Dr. Hofmann’s family isn’t opposed to the idea, and hopes publicity will highlight the recent resurgence of legal medical treatments that use LSD and other hallucinogens.

A short walk from Mr. Liggenstorfer’s absinthe bar in the city of Solothurn, a psychiatrist named Peter Gasser provides therapy with LSD, which stands for lysergic acid diethylamide. Before he died in 2008, at age 102, Dr. Hofmann was pleased to see the work under way, his family says.

Not everyone is fan of LSD, though. Dr. Hofmann worked at SandozAG, which is now a part of the Basel-based pharmaceutical giant Novartis AG.

After LSD was widely criminalized in the 1960s, Sandoz wanted little to do with Dr. Hofmann’s legacy, his family says. When Dr. Hofmann retired in 1971, the company told him to take his LSD archive home, according to his son Andreas.

A Novartis spokesman said he was unable to comment on the archive’s fate. He noted Novartis held an event in 2006, to mark Dr. Hofmann’s 100th birthday.

“That seemed to be the closing event, LSD-wise, for Novartis,” says Dr. Hofmann’s grandson, Simon Duttwyler, who is a chemistry professor in China. “They don’t want to be mentioned together with hippies.”

Andreas Hofmann says that after his father retired, he felt the best place for his archive would be with a nonprofit group in Los Angeles called the Albert Hofmann Foundation.

In the U.S., Dr. Hofmann is celebrated on funky T-shirts, and his initial self-experiment with LSD—on April 19, 1943, which included a bicycle ride home from the laboratory—is commemorated in some cities as “Bicycle Day.” A Bicycle Day event in San Francisco this year featured DJs and charged up to $100 per ticket.

It was a ride lasting a half an hour, Mr. Duttwyler says, taken in the throes of an acid trip: “I think he was glad that no accident happened.”

Dr. Hofmann didn’t discuss his work with his family. His son, Andreas, now a retired architect, didn’t realize what a phenomenon LSD had become until he moved to New York for a few years in the 1960s. There, a colleague casually mentioned having tried the drug, and wondered if Andreas knew the Swiss scientist with the same last name who invented it.

Mr. Hofmann, who had thought of LSD as something only used in laboratories, quickly studied up. “I didn’t have any idea,” he says.

Neither Andreas Hofmann nor Mr. Duttwyler has ever tried LSD. “It’s not on my urgent to-do list,” Mr. Duttwyler says.

Dr. Hofmann, however, dabbled.

Stanislav Grof, a psychiatrist and friend of Dr. Hofmann’s living in California, remembers the chemist enjoying his garden under the influence.

Dr. Grof, an 84-year-old listed as an adviser on the Albert Hofmann Foundation’s dated website, says he isn’t sure what became of the group. Some board members have died. Others didn’t respond to requests for comment. After the foundation took possession of Dr. Hofmann’s archive, it mostly sat in storage, Andreas Hofmann says.

In 2002, the archive was moved near San Francisco, to be digitized.

By the following year, Mr.

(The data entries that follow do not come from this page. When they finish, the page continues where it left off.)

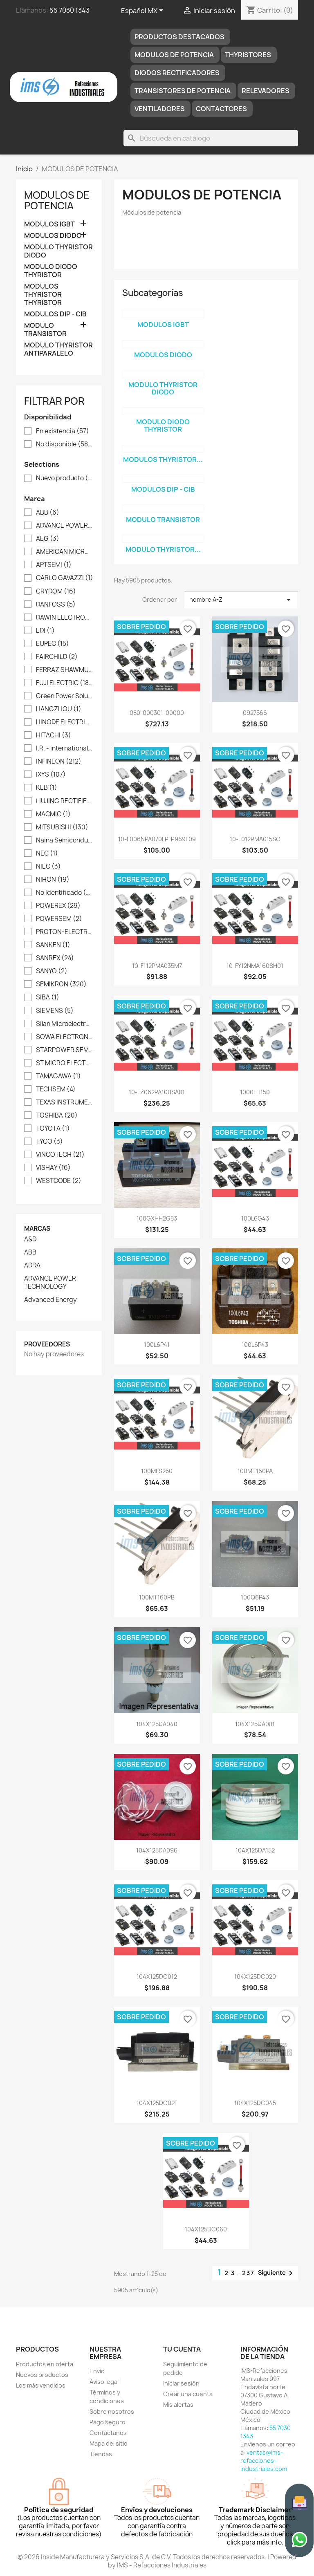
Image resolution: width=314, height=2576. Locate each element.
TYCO (49, 1142)
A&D (30, 1239)
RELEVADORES (265, 90)
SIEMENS (55, 1011)
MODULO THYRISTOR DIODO (58, 251)
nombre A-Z (241, 600)
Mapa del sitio (109, 2443)
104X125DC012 (157, 1976)
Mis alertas (178, 2404)
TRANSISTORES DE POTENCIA (183, 90)
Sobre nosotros (112, 2411)
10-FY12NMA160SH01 (255, 966)
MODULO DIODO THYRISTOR (50, 270)
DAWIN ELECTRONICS (64, 618)
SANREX (55, 958)
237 (248, 2273)
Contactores (221, 108)
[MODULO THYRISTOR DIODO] (163, 374)
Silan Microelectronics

Liggenstorfer helped to bring the papers back to Switzerland. They sat in storage in Solothurn.

After Dr. Hofmann died, his family considered placing the archive at a new public research center in his house near Basel. But Mr. Duttwyler says it was difficult to find a viable plan, or necessary funding.

In addition, Dr. Hofmann’s house had already started attracting random LSD fans, his grandson says. “Sometimes, very strange people,” Andreas Hofmann adds. The house was sold.

Dr. Hofmann’s family is cautious about his legacy. They say they don’t want it exploited in a way that could mar the legitimate medical work now being done with LSD.

Andreas Hofmann says the family eventually realized the most responsible decision was to place his father’s archive, along with other mementos he left behind, at the institute in Bern. He is looking forward to publicizing it after the collection is further organized.

That task has fallen to Mr. Bäche, the part-time dairy farmer, who expects to be finished by the summer. He likes the idea of publicizing the archive, but has reservations. He is concerned about people who might “want to just come and touch things.”

Mr. Bäche sifted through a box of letters sent to Dr. Hofmann by fans. “They’d tell him how much this substance changed their lives,” he said, and smiled. “It was a little bit too much.”